Ответ на статью Д. В. Веневитинова ‘Разбор статьи о ‘Евгении Онегине’…’
1 Имеются в виду Н. И. Греч и Ф. В. Булгарин, откликнувшиеся на выход ‘Онегина’ лишь краткой заметкой в ‘Северной пчеле’ (см. с. 257 наст. изд.). Сухой тон объявления ‘Пчелы’ отмечал Пушкин (XIII, 148). Позднее Булгарин оправдывался перед Пушкиным по поводу молчания ‘Северной пчелы’ об ‘Онегине’ (XIII, 168). В то же время на страницах ‘Сына отечества’ появлялись многочисленные похвалы Булгарину — см., например: Сын Отечества. 1825. Ч. 100. N 5. С. 57-67 (отзыв о булгаринском альманахе ‘Русская Талия’), Ч. 101. N 11. С. 303-305 и др. На них неоднократно указывалось в антикритиках ‘Московского телеграфа’ в течение 1825 г.
2 См. например, примеч. 4 на с. 432 наст. изд.
3 Полемика вокруг ‘Московского телеграфа’ охватила почти всю русскую журналистику. На первом этапе существования журнала наиболее острой была его борьба с изданиями Булгарина и Греча. Подробно см.: Полевой. С. 398-401, ‘Обозрение критических и антикритических статей и замечаний на ‘Московский телеграф’…’ (‘Особенное прибавление’ к ч. 4 ‘Московского телеграфа’ (к N 13, 15 и 16), ‘Прибавление’ к ч. 103 ‘Сына Отечества’ (к N 19), целиком посвещается полемике с ‘Телеграфом’. ‘Журнал для милых’ издавался в 1804 г. в Москве писателем-карамзинистом М. Н. Макаровым (1789-1847) как журнал занимательного чтения для женщин (всего вышло 12 номеров). Содержание ограничивалось стихами и чувствительными повестями. Прекращен за малочисленностью подписчиков. Для Полевого — образец пустого, ненужного журнала. См.: Московский телеграф. Ч. I. N 1. С. 8-9, 17.
4 В первую очередь имеются в виду критики ‘Вестника Европы’. См., например: статьи ‘Московские записки’ (с. 149-150 наст. изд.) или ‘Мысли и замечания’ М. А. Дмитриева (с. 256-257 наст. изд., подпись: Юст Веридиков).

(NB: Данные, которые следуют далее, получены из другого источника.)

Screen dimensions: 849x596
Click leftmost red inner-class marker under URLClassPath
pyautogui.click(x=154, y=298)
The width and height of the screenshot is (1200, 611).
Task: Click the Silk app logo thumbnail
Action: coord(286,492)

5 Источник цитаты не установлен.
6 Пренебрежительное отношение к литературной деятельности Тредиаковского, сформировавшееся еще при его жизни, было характерно для критики первой половины XIX в. Ср., например, во ‘Взгляде на старую и новую словесность в России’ А. А. Бестужева: ‘В то время как юный Ломоносов парил лебедем, бездарный Тредиаковский пресмыкался, как муравей, разгадывал механизм, приличный русскому стопосложению, и оставил в себе пример трудолюбия и безвкусия. Смехотворными стихами своими, в отрицательном смысле, он преподал важный урок последующим писателям’. (Полярная звезда на 1823 год. С. 8-9) Об изменении взглядов Пушкина на творчество Тредиаковского см.: Петрунина Н. Н., Фридлендер Г. М. Над страницами Пушкина. Л., 1974. С. 138-140.
7 См.: Nouveaux essais de politique et de philosophie. Par F. Ancillon. Paris, Berlin, 1824. T. 2. P. 56.

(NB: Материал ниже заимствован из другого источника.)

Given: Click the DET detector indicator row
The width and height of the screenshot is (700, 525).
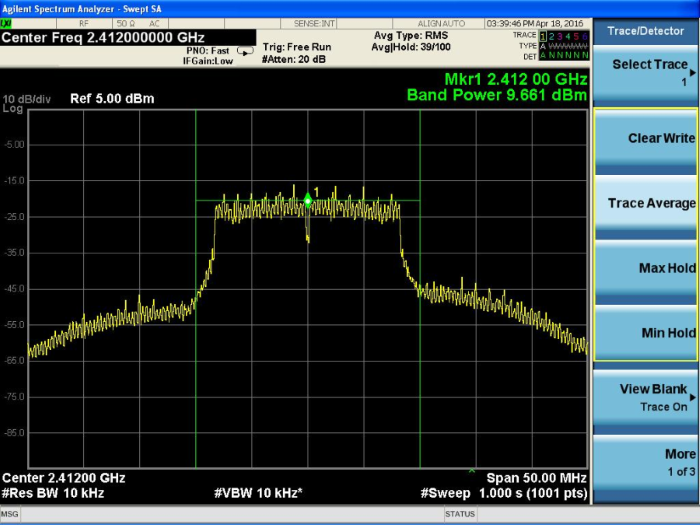Looking at the screenshot, I should coord(563,55).
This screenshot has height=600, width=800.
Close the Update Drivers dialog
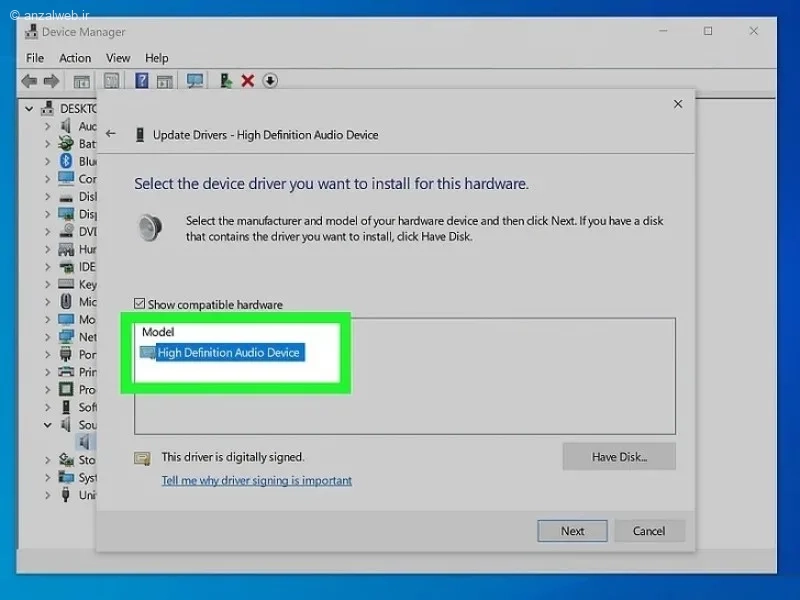(x=678, y=104)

8 Роман Л. Стерна ‘Жизнь и мнения Тристрама Шенди, джентльмена’ (1759-1767).
9 Названы еще не опубликованные к тому времени произведения Пушкина: ‘К морю’ и поэма ‘Цыганы’. ‘Цыганы’ опубликованы полностью в 1827 г., отрывок был напечатан в ‘Полярной звезде’ на 1825 год. ‘К морю’ напечатано в октябре 1825 г. в четвертой части альманаха ‘Мнемозина’. В N 1 ‘Московского Телеграфа’ за 1825 г. (с. 39) в ‘Прибавлении’ Вяземского к переводной статье ‘Характер лорда Бейрона’ напечатан отрывок (‘Реви, волнуйся непогодой ~ Мир опустел…’). В редакцию ‘Телеграфа’ и издателям ‘Мнемозины’ стихотворение доставил Вяземский (Цявловская Т. Г. Автограф стихотворения ‘К морю’ // ПИМ. Т. 1. С. 187-207).
10 Оба эти утверждения содержатся в ‘Письме на Кавказ’ за подписью Д. Р. К. , с. 249-252 наст. изд.
11 Неточная цитата из стихотворения П. А. Вяземского ‘Послание к М. Т. Каченовскому’ (1820). У Вяземского: ‘На нем чужой успех, как ноша, тяготеет…’
12 Может быть, имеется в виду баллада В. А. Жуковского ‘Граф Гапсбургский’ (1818). Ср.:
Не мне управлять песнопевца душой
(Певцу отвечает властитель),
Он высшую силу признал над собой,
Минута ему повелитель,
По воздуху вихорь свободно шумит,
Кто знает, откуда, куда он летит?
Из бездны поток выбегает:
Так песнь зарождает души глубина,
И темное чувство, из дивного сна
При звуках воспрянув, пылает.
13 ‘Модная жена’ печаталась в собрании стихотворений И. И. Дмитриева в разделе ‘Сказки’. ‘Игрок ломбера’ (1763) — ирои-комическая поэма В. И. Майкова, ‘Расхищенные шубы’ (1811-1815) — ирои-комическая поэма А. А. Шаховского.
14 См.: Ж.-Б. Мольер. ‘Мизантроп’ (1666). Д. I, явл. 2.